=== SUPPLIED TEXT ===
.....

The complexity of Charles character comes in two aspects. Although he hates Adam, he also loves him and longs to be his friend. Had it not been for Cyrus' favoritism, the brothers probably would have had a normal sibling relationship. When Cyrus dies, Charles changes. He sinks into the mundane reality of farming and hopes that his brother will return to live with him. Since Charles is a good farmer, the community respects him. When Adam returns and questions his unvarying schedule of work and sleep, Charles tells him if they are to have a good farm they must work hard. He comes across as the stable brother, while Adam seems immature. He wants to spend his inheritance on luxuries and travels and encourages Charles to do the same.
Charles' evil side appears two more times in the novel, and both instances result from the jealousy he feels for his brother. Charles totally violates Adam's trust when he allows him to be seduced by Cathy on Adam's wedding night. He also shows his evil tendency in his will, giving half of his fortune to Cathy Trask.
Adam Trask
Sheriff Quinn calls Adam a man of such honesty that he cannot conceive of anything but goodness and truth. For that reason, Adam cannot understand evil or corruption and cannot fathom the likes of Charles or Cathy. When he is forced to look evil in the face, he literally becomes sick or depressed, as when Cathy shoots him and leaves and when Aaron is killed in the war.
Because Adam is so good himself, he naturally favors Aaron, the light-headed twin who is the picture of goodness, over Caleb, the dark, secretive twin. He is especially proud of Aaron for going to college and studying to be a minister. He challenges Cal to be as good a person as his brother.
Ironically, Aaron turns against Adam when he finds out that he has lied. When he learns the truth about his mother, Aaron is totally crushed about what she is; more importantly, he is crushed that his father has perpetuated a lie about her throughout his life. Aaron is incapable of understanding that Adam has lied to protect his children.
Lee, the kind servant, is a constant testimony of Adam's honesty and goodness. He repeatedly tells both Aaron and Caleb that their father is very special and can be totally trusted. Even though Lee counsels Adam to tell the boys the truth about their mother, he does not lose respect for him when he refuses; Lee understands that Adam is trying to do what he thinks is best for his sons. When Lee counsels Adam against giving Cathy half of Charles' fortune, he knows that Adam is incapable of doing anything other than what the will says. If his brother intended his money to go to her, Adam will make certain that she gets her fair share.

.....

=== DATA BLOCK ===
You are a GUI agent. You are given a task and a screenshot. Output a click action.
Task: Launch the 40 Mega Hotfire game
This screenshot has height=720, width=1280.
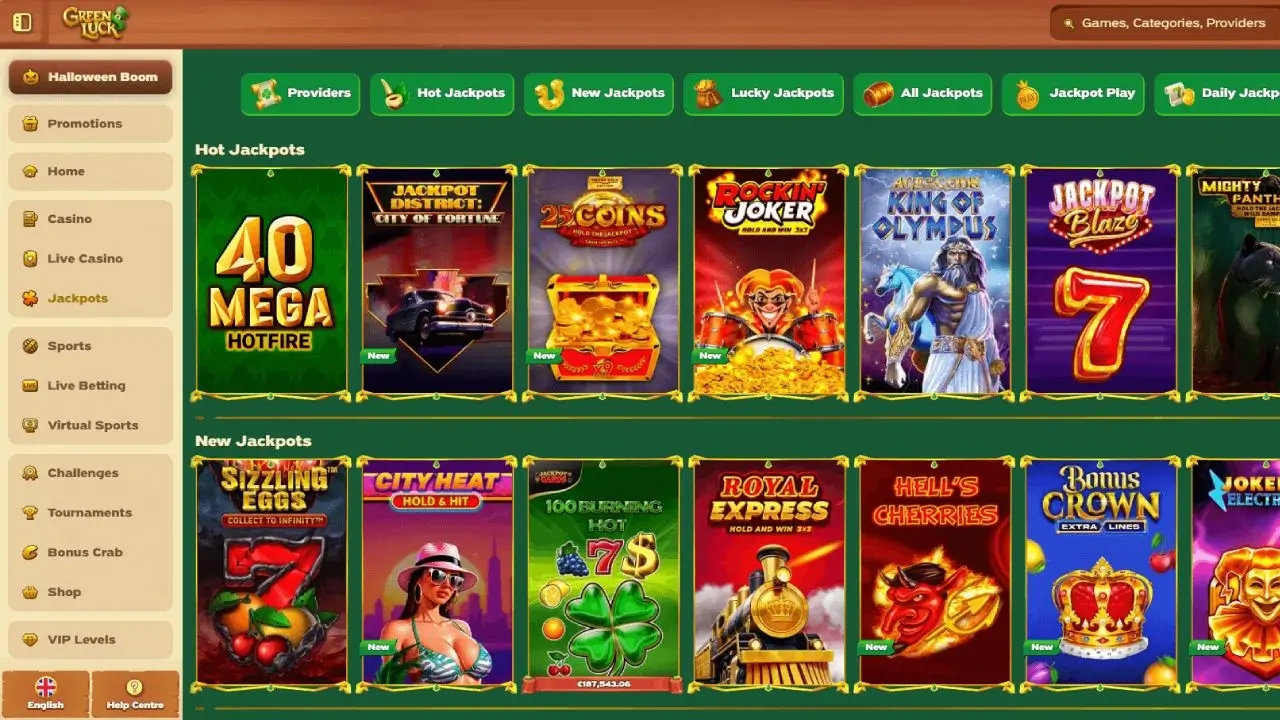(x=272, y=282)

.....

=== SHORT PROBLEM A ===
Do these statements agree with the character analysis? Answer yes or no for each, quoting the words that decide it. (i) The community respects Charles because he is a good farmer. (ii) Adam favors Caleb over Aaron. (iii) Lee loses respect for Adam when Adam refuses to tell the boys the truth about their mother.
=== SHORT PROBLEM B ===
How would you say this sentence from the character analysis in Spanish: "He is especially proud of Aaron for going to college and studying to be a minister."
=== SHORT PROBLEM C ===
According to the character analysis, to whom does Charles's will give half of his fortune?
The data has no connection to the character analysis.

=== EXPECTED OUTPUT A ===
(i) Yes: "Since Charles is a good farmer, the community respects him."
(ii) No: "he naturally favors Aaron, the light-headed twin who is the picture of goodness, over Caleb, the dark, secretive twin."
(iii) No: "he does not lose respect for him when he refuses"

=== EXPECTED OUTPUT B ===
Está especialmente orgulloso de Aaron por ir a la universidad y estudiar para ser ministro.

=== EXPECTED OUTPUT C ===
Cathy Trask.